__DESAFIO 1__. Reescreva como lista numerada, sem as linhas em branco, tudo o que vai do início dos registros até a linha que contém "pos(958,225)", incluindo essa linha.

__BLOCO DE TEXTO__.
···
Quanto aos pedidos formulados com esse fundamento, o que o Autor defende é, no fundo, o seguinte: como a transmissão dos imóveis feita pelo Autor tinha em vista o divórcio prometido pela Ré, esta, ao recusar cumprir o acordo, fez com que o efeito pretendido pelo Autor deixasse de verificar; por isso, a deslocação patrimonial decorrente da transmissão tornou-se indevida e foi obtida pela Ré à custa do Autor.
Nos termos do artigo 467º do CC, “1. Aquele que, sem causa justificativa, enriquecer à custa de outrem é obrigado a restituir aquilo com que injustamente se locupletou. 2. A obrigação de restituir, por enriquecimento sem causa, tem de modo especial por objecto o que for indevidamente recebido, ou o que for recebido por virtude de uma causa que deixou de existir ou em vista de um efeito que não se verificou.”
···
__MATERIAL FORNECIDO__.
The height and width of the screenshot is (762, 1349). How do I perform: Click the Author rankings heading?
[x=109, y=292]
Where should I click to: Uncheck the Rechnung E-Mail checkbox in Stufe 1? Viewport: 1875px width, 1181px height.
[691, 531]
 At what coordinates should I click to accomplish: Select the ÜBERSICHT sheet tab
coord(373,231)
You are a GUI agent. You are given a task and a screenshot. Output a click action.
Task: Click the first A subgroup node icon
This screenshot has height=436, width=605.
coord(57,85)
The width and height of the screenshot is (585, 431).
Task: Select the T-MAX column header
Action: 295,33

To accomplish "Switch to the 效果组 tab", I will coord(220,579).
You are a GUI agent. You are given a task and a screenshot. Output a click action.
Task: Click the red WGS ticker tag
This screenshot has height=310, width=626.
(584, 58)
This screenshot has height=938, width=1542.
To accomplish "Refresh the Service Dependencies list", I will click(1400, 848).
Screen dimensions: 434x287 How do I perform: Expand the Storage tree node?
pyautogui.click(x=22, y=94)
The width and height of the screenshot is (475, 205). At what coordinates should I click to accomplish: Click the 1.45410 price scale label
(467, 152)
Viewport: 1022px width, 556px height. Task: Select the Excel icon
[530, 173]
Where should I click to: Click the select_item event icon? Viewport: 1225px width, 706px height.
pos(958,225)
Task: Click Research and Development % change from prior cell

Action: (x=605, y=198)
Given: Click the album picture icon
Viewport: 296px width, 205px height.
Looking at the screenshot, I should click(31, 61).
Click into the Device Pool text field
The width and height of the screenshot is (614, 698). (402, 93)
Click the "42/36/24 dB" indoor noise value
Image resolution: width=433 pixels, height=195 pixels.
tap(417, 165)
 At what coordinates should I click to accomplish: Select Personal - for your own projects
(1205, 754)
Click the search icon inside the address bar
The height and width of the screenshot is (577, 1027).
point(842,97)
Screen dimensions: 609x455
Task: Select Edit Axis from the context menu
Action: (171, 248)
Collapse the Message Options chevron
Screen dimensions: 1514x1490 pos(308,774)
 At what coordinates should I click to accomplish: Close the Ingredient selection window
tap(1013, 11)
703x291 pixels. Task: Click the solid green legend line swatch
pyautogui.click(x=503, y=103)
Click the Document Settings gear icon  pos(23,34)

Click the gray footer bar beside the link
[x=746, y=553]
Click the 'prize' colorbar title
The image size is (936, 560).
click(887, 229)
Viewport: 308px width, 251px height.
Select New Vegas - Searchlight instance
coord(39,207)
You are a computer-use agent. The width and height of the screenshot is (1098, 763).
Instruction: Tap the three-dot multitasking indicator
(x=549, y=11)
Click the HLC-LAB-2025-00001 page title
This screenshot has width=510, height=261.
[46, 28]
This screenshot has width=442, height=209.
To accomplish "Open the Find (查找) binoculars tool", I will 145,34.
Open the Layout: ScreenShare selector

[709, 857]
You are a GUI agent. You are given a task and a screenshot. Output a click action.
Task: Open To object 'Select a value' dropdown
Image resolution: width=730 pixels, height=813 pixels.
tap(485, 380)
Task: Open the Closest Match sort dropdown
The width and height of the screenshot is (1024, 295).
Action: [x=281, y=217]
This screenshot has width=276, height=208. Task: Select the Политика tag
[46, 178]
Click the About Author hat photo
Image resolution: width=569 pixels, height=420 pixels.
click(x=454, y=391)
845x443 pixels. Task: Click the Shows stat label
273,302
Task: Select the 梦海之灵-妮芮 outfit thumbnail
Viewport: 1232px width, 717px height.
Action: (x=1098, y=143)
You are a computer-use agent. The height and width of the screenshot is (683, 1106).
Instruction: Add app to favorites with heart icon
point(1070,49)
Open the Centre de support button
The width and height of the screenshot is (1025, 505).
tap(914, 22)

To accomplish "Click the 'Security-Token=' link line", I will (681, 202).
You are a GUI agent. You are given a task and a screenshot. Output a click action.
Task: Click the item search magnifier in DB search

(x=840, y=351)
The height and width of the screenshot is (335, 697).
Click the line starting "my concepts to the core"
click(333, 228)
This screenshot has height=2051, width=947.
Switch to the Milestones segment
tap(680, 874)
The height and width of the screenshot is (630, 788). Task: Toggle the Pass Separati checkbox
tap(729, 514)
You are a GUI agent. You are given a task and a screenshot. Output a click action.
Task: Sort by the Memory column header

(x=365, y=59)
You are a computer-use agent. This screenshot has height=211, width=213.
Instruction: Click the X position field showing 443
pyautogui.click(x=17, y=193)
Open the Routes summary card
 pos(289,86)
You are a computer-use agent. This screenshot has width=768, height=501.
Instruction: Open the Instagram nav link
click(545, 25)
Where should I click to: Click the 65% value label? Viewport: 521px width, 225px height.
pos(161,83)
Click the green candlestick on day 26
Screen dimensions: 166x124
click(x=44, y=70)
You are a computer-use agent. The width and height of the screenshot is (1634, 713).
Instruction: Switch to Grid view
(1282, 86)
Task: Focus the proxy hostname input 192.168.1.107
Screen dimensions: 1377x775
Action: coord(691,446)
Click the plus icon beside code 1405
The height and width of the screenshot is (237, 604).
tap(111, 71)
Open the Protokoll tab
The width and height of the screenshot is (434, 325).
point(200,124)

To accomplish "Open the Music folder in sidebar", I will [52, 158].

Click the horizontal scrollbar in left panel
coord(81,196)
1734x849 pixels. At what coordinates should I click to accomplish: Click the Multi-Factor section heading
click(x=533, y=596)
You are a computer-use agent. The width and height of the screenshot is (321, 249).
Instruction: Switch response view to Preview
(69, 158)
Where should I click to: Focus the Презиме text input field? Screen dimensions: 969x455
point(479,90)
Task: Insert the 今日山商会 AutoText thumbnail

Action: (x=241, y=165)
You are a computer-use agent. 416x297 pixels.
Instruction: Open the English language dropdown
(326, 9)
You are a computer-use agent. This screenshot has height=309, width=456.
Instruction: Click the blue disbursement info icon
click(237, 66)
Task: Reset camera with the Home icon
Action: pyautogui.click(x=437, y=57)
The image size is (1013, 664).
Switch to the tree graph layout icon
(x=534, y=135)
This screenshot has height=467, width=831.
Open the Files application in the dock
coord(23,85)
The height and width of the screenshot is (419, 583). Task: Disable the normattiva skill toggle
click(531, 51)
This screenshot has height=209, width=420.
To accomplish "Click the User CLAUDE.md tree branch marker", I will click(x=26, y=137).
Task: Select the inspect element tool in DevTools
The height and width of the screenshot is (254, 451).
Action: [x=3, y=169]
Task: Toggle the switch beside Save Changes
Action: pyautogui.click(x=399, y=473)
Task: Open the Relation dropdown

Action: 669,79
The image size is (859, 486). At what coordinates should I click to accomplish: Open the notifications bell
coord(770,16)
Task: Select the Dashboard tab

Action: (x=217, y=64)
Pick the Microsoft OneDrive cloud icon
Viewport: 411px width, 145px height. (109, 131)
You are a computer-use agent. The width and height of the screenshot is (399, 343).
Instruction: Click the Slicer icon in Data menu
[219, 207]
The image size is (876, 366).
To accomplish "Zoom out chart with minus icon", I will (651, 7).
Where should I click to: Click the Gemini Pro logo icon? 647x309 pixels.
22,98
···
__DESAFIO 2__.
Diga se cada afirmação abaixo está de acordo com o trecho sobre enriquecimento sem causa, respondendo sim ou não e citando literalmente as palavras do trecho que decidem a questão.
(a) O Autor transmitiu os imóveis tendo em vista o divórcio prometido pela Ré.
(b) Pelo artigo 467º do CC, quem enriquece sem causa justificativa à custa de outrem fica dispensado de restituir.
(c) A obrigação de restituir abrange o que for recebido em vista de um efeito que não se verificou.

__RESPOSTA COMPLETA 1__.
1. The height and width of the screenshot is (762, 1349). How do I perform: Click the Author rankings heading?
2. [x=109, y=292]
3. Where should I click to: Uncheck the Rechnung E-Mail checkbox in Stufe 1? Viewport: 1875px width, 1181px height.
4. [691, 531]
5.  At what coordinates should I click to accomplish: Select the ÜBERSICHT sheet tab
6. coord(373,231)
7. You are a GUI agent. You are given a task and a screenshot. Output a click action.
8. Task: Click the first A subgroup node icon
9. This screenshot has height=436, width=605.
10. coord(57,85)
11. The width and height of the screenshot is (585, 431).
12. Task: Select the T-MAX column header
13. Action: 295,33
14. To accomplish "Switch to the 效果组 tab", I will coord(220,579).
15. You are a GUI agent. You are given a task and a screenshot. Output a click action.
16. Task: Click the red WGS ticker tag
17. This screenshot has height=310, width=626.
18. (584, 58)
19. This screenshot has height=938, width=1542.
20. To accomplish "Refresh the Service Dependencies list", I will click(1400, 848).
21. Screen dimensions: 434x287 How do I perform: Expand the Storage tree node?
22. pyautogui.click(x=22, y=94)
23. The width and height of the screenshot is (475, 205). At what coordinates should I click to accomplish: Click the 1.45410 price scale label
24. (467, 152)
25. Viewport: 1022px width, 556px height. Task: Select the Excel icon
26. [530, 173]
27. Where should I click to: Click the select_item event icon? Viewport: 1225px width, 706px height.
28. pos(958,225)

__RESPOSTA COMPLETA 2__.
(a) Sim: "como a transmissão dos imóveis feita pelo Autor tinha em vista o divórcio prometido pela Ré"
(b) Não: "é obrigado a restituir aquilo com que injustamente se locupletou"
(c) Sim: "ou o que for recebido por virtude de uma causa que deixou de existir ou em vista de um efeito que não se verificou"